- Born: 20 June 1944 (age 80) High Wycombe, Buckinghamshire, United Kingdom
- Occupation: Sports reporter
- Years active: 1973–2022

= Steve Armitage =

Canadian sportscaster (born 1944)

Steve Armitage (born 20 June 1944) is a retired British-born Canadian sports reporter, formerly with CBC Sports. He reported on and hosted Hockey Night in Canada broadcasts for the Vancouver Canucks for nearly 30 years, the Canadian Football League and Grey Cup for 30 years, the Olympics including speed skating, swimming and diving, and the World Cup.
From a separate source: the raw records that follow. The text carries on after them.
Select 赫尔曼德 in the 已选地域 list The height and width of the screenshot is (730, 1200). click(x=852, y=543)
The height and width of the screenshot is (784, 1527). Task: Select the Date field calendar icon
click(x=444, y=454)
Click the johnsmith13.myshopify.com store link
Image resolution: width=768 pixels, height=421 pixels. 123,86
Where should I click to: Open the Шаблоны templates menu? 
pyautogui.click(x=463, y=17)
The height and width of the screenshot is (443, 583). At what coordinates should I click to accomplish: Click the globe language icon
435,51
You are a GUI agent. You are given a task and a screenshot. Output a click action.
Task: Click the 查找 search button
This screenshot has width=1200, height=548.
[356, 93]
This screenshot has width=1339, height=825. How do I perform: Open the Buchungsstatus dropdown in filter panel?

==Early life and education==
Born in High Wycombe, Buckinghamshire, England, UK, he was raised in Victoria, British Columbia and Dartmouth, Nova Scotia. He attended Saint Mary's University, Halifax where he played football quarterback, graduating in 1968 with a Bachelor of Arts degree.

==Career==
In 1965, he began working at CBC on a part time basis in Halifax, writing the late night sportscast.

In 1973, he moved to Vancouver, joining Bill Good Jr. at CBC Vancouver covering local and national sports.

Armitage won the 1982 ACTRA Foster Hewitt Award for Excellence in Sports Broadcasting and he was nominated for a Gemini Award in 1998 for his coverage of speed skating at the Winter Olympics. In 2006, he was inducted into the BC Sports Hall of Fame.

Armitage was one of the two play-by-play announcers (the other being Nigel Reed) announcing for CBC Sports in the 2007 FIFA U-20 World Cup in Canada. Paul Dolan was the analyst alongside Armitage. He reported the swimming at the 2008 Summer Olympics for CBC.

Armitage was laid off by the CBC in August 2014 due to cuts to sports programming and the loss of hockey coverage to Rogers Media. He did, however, return to work for CBC at the 2018 and 2022 Olympics to call events such as long track speed skating. Armitage announced his retirement at the conclusion of the 2022 Winter Olympics.